Maciej Zaniewicz: Wielkimi krokami zbliża się trzecia rocznica Euromajdanu. Prosiłbym Cię w związku z tym o krótkie podsumowanie tych trzech lat poprzez wymienienie trzech plusów i minusów w dziedzinie gospodarki i polityki.
Daniel Szeligowski:
Pierwszą zmianą na plus jest stabilizacja makroekonomiczna. Problemy finansowe Ukrainy zaczęły się bowiem jeszcze przed wojną z Rosją. Pod koniec 2013 r. Janukowycz zwrócił się z prośbą o kredyt do Międzynarodowego Funduszu Walutowego (MFW), jednak nie otrzymał go ponieważ nie chciał spełnić stawianych przez Fundusz warunków. Wtedy dostał słynną pożyczkę od Rosji (15 mld USD ulokowane w ukraińskich obligacjach skarbowych – przyp. red.).

Gdy uciekł z kraju, Arsenij Jaceniuk jeszcze raz zwrócił się do MFW o wsparcie, co pozwoliło Ukrainie zwiększyć rezerwy walutowe i ograniczyć spadek wartości hrywny. Dzięki temu parasolowi ze strony MFW Natalie Jaresko (minister finansów od XII 2014 do IV 2016 – przyp. red.) udało się następnie wynegocjować rozłożenie spłaty długu w czasie oraz częściowe jego umorzenie.

Drugim plusem jest reforma policji. To była w pewnym sensie reforma flagowa, realizowana pod nadzorem partnerów zagranicznych, zwłaszcza USA – gdyby się nie udała, zniknęłaby wiara, że cokolwiek można zmienić. I rzeczywiście, w odróżnieniu od starej milicji, nowa policja patrolowa cieszy się zaufaniem społecznym. Ponadto utrzymanie porządku jest w tym momencie szalenie istotne w związku z napływem broni z Donbasu. Ważne jest, by nie powtórzyła się taka sytuacja jak strzelanina w Mukaczewie rok temu.

Reklama

Ze znalezieniem trzeciej pozytywnej reformy będzie trudniej. Łatwiej jest znaleźć minusy…

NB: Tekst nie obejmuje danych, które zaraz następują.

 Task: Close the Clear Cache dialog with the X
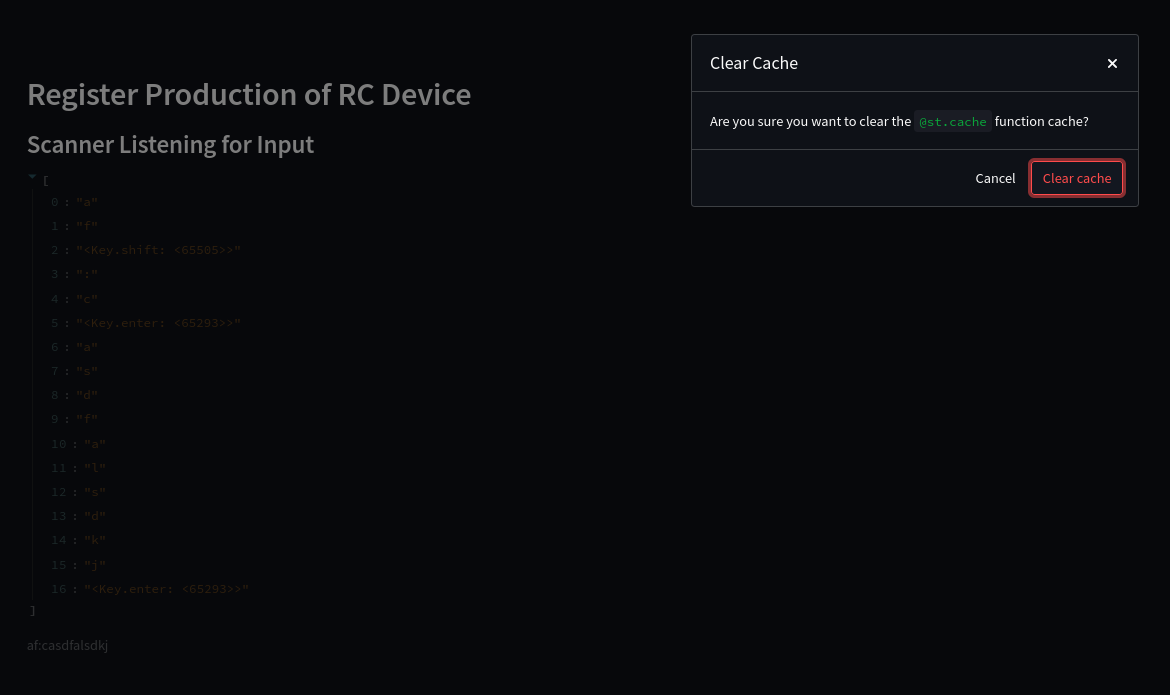pyautogui.click(x=1112, y=63)
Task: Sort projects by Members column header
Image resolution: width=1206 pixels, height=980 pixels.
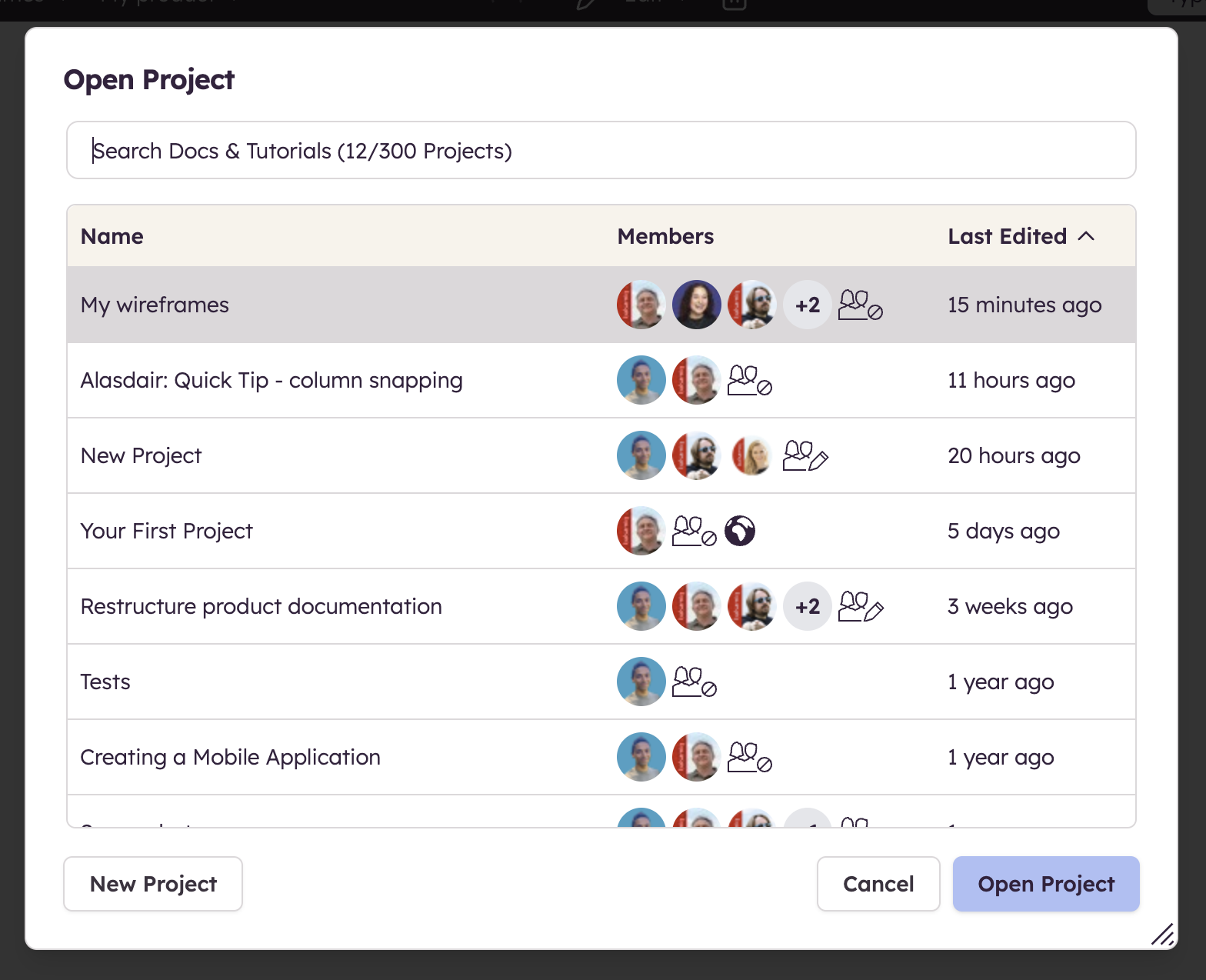Action: (665, 236)
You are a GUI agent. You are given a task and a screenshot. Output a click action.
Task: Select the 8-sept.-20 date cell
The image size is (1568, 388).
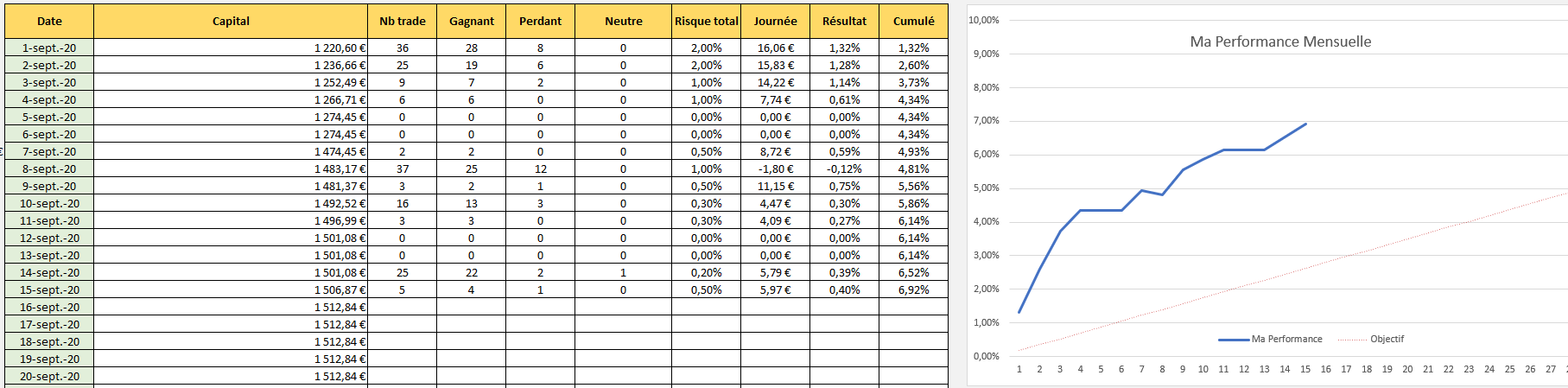49,169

… niekoniecznie musi to być reforma, raczej mam na myśli pozytywną zmianę.
Pozytywną zmianą, która pewnie mogłaby być nawet pierwszą w tym zestawieniu, to zmiana społeczna – zaangażowanie społeczeństwa, organizacji pozarządowych i ekspertów w kontrolowanie władzy. Takim przykładem jest chociażby koalicja organizacji pozarządowych czyli Reanimacyjny Pakiet Reform w Kijowie. Za cel stawiają sobie przygotowanie kompleksowego pakietu zmian dla rządu i prezydenta.

Ponadto obserwujemy sporą presję wywieraną na władze ze strony trzeciego sektora w przypadkach podejmowania niekorzystnych dla społeczeństwa decyzji, jak na przykład w sprawie deklaracji majątkowych dla urzędników czy też mianowania szefów administracji lokalnych i obwodowych przez prezydenta.

Jakie trzy minusy byś wymienił?
Korupcja. To chyba jednak nie jest zmiana na gorsze – w tej kwestii po prostu nic się nie zmieniło. Chociaż jeśli się spojrzy na badania, to można odnieść wręcz wrażenie, że jest ona jeszcze większa niż przed Euromajdanem. Mało tego, ok. 50% Ukraińców uważa, że gdyby korupcja nie istniała, to państwo by się rozleciało!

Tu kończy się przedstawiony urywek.